[Collected data]

--------------------------------------------------

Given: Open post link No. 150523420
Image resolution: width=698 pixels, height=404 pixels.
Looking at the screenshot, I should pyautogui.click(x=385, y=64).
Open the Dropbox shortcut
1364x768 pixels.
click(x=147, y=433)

--------------------------------------------------

- _Try it_
Return each line of the data exactly as written above.

- _Solution to the problem_
Given: Open post link No. 150523420
Image resolution: width=698 pixels, height=404 pixels.
Looking at the screenshot, I should pyautogui.click(x=385, y=64).
Open the Dropbox shortcut
1364x768 pixels.
click(x=147, y=433)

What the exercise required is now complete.